- [BRIEF]: Reproduce the following lines verbatim, covering all of the records.

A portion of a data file
##############################

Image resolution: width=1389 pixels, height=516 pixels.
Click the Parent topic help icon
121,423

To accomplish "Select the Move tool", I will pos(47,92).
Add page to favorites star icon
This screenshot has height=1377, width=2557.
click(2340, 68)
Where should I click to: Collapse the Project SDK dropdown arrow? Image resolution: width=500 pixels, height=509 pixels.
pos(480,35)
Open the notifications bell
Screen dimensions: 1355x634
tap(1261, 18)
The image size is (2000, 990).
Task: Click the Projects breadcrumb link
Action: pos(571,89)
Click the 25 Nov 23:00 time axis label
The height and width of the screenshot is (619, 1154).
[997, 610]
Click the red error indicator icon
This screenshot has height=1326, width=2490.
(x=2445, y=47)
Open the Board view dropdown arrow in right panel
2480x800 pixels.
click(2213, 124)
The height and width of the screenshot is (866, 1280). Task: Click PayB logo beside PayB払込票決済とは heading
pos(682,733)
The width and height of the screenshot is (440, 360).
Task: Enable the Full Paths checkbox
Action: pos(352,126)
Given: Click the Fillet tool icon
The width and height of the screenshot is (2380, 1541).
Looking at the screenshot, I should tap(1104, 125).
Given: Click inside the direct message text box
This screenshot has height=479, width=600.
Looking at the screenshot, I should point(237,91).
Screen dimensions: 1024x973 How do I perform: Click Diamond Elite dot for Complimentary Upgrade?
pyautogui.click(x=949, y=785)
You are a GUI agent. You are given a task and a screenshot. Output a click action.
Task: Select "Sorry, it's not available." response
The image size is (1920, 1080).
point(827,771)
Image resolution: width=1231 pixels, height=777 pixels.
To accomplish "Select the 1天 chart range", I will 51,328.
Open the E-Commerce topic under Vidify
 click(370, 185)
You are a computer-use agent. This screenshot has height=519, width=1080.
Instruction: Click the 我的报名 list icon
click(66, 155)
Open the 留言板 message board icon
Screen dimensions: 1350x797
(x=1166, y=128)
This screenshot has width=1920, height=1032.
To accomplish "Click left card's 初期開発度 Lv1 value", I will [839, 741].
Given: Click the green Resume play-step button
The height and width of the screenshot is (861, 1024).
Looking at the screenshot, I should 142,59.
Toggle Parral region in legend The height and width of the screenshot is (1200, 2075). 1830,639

##############################

- [ANSWER BELOW]:
Image resolution: width=1389 pixels, height=516 pixels.
Click the Parent topic help icon
121,423

To accomplish "Select the Move tool", I will pos(47,92).
Add page to favorites star icon
This screenshot has height=1377, width=2557.
click(2340, 68)
Where should I click to: Collapse the Project SDK dropdown arrow? Image resolution: width=500 pixels, height=509 pixels.
pos(480,35)
Open the notifications bell
Screen dimensions: 1355x634
tap(1261, 18)
The image size is (2000, 990).
Task: Click the Projects breadcrumb link
Action: pos(571,89)
Click the 25 Nov 23:00 time axis label
The height and width of the screenshot is (619, 1154).
[997, 610]
Click the red error indicator icon
This screenshot has height=1326, width=2490.
(x=2445, y=47)
Open the Board view dropdown arrow in right panel
2480x800 pixels.
click(2213, 124)
The height and width of the screenshot is (866, 1280). Task: Click PayB logo beside PayB払込票決済とは heading
pos(682,733)
The width and height of the screenshot is (440, 360).
Task: Enable the Full Paths checkbox
Action: pos(352,126)
Given: Click the Fillet tool icon
The width and height of the screenshot is (2380, 1541).
Looking at the screenshot, I should tap(1104, 125).
Given: Click inside the direct message text box
This screenshot has height=479, width=600.
Looking at the screenshot, I should point(237,91).
Screen dimensions: 1024x973 How do I perform: Click Diamond Elite dot for Complimentary Upgrade?
pyautogui.click(x=949, y=785)
You are a GUI agent. You are given a task and a screenshot. Output a click action.
Task: Select "Sorry, it's not available." response
The image size is (1920, 1080).
point(827,771)
Image resolution: width=1231 pixels, height=777 pixels.
To accomplish "Select the 1天 chart range", I will 51,328.
Open the E-Commerce topic under Vidify
 click(370, 185)
You are a computer-use agent. This screenshot has height=519, width=1080.
Instruction: Click the 我的报名 list icon
click(66, 155)
Open the 留言板 message board icon
Screen dimensions: 1350x797
(x=1166, y=128)
This screenshot has width=1920, height=1032.
To accomplish "Click left card's 初期開発度 Lv1 value", I will [839, 741].
Given: Click the green Resume play-step button
The height and width of the screenshot is (861, 1024).
Looking at the screenshot, I should 142,59.
Toggle Parral region in legend The height and width of the screenshot is (1200, 2075). 1830,639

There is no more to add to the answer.